THE REQUEST: Find each line in the data below that contains the string "width", matching case, and copy those lines.

Stored items
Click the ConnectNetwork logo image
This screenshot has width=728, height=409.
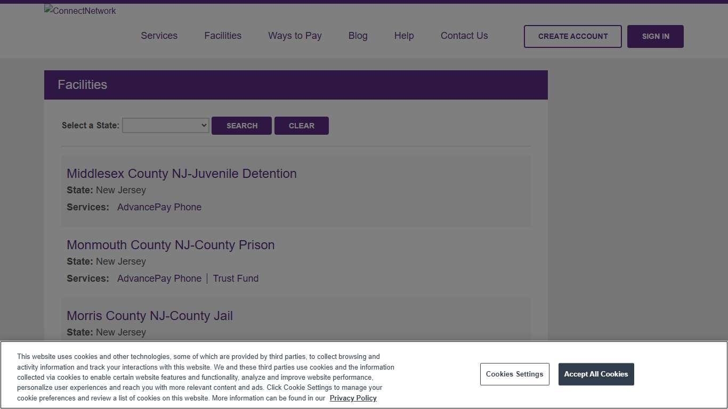pos(80,11)
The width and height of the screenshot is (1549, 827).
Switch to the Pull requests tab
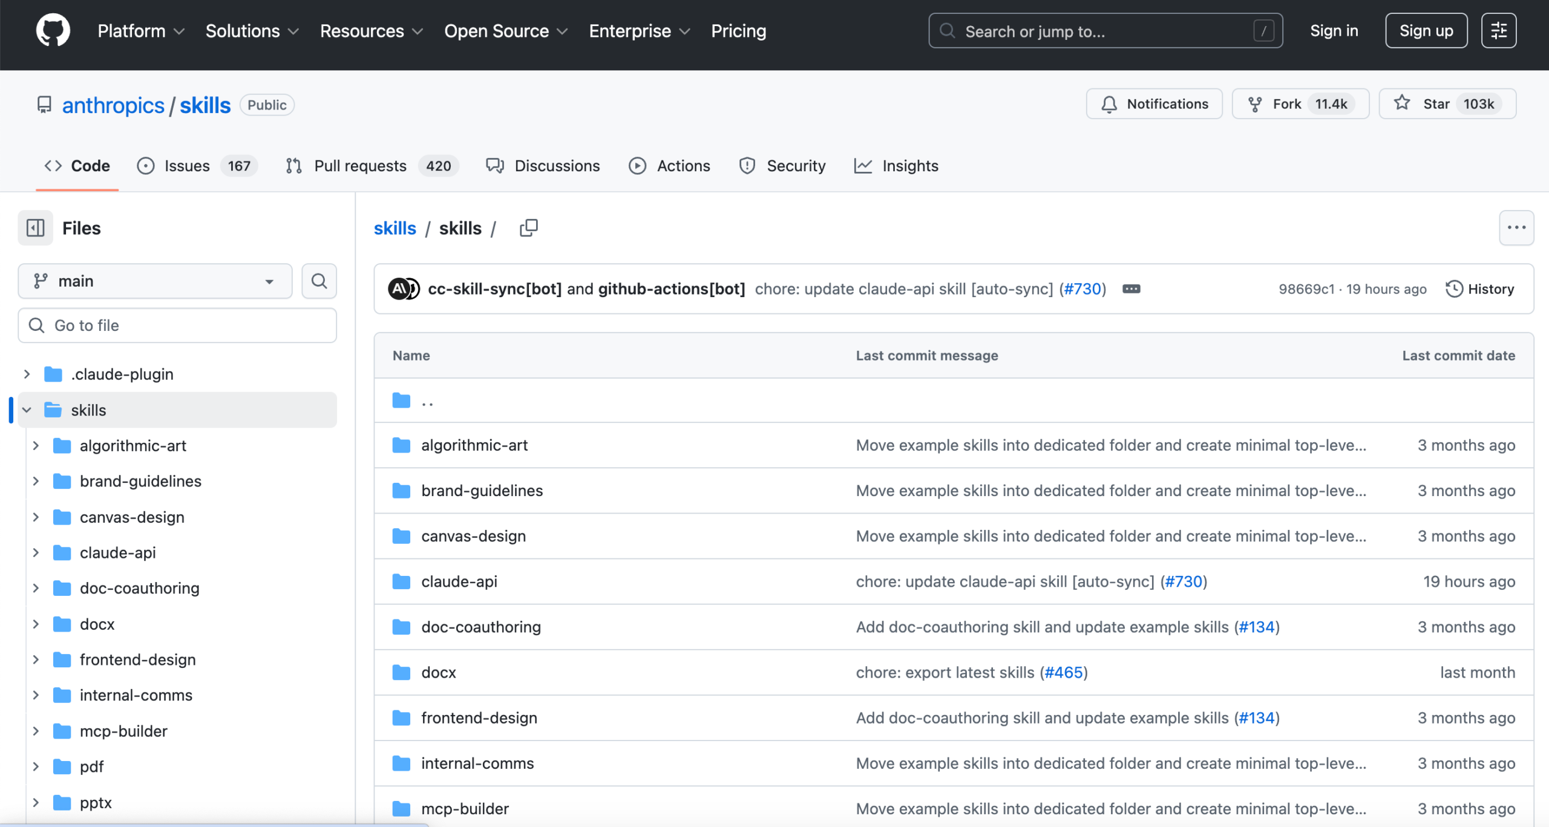click(360, 166)
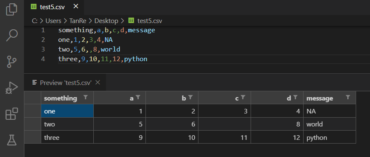Click 'Users' in the breadcrumb path
This screenshot has height=157, width=370.
[x=53, y=21]
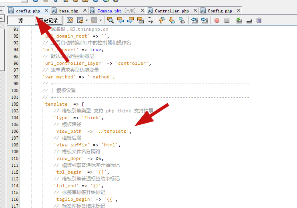Toggle bookmark on current line
The image size is (297, 208).
[x=181, y=20]
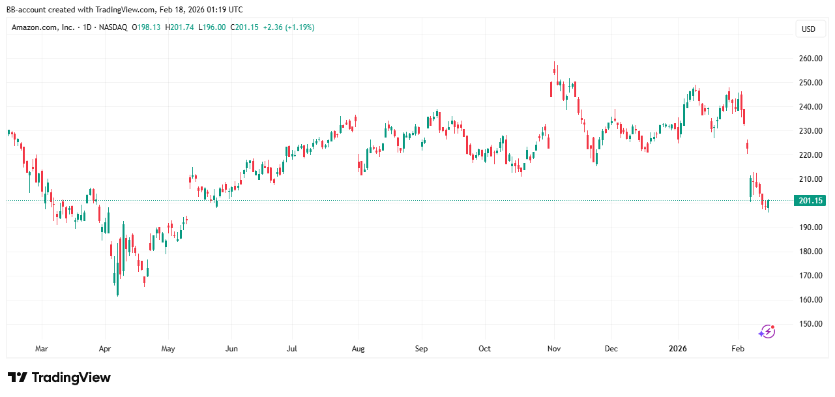Click the TradingView logo icon
Image resolution: width=835 pixels, height=397 pixels.
(17, 377)
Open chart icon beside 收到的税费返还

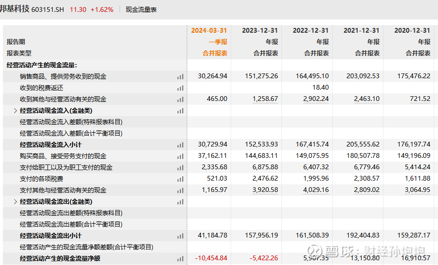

COMPLETED TASK:
This screenshot has width=728, height=409.
The width and height of the screenshot is (1549, 827).
This screenshot has height=157, width=370.
Image resolution: width=835 pixels, height=397 pixels.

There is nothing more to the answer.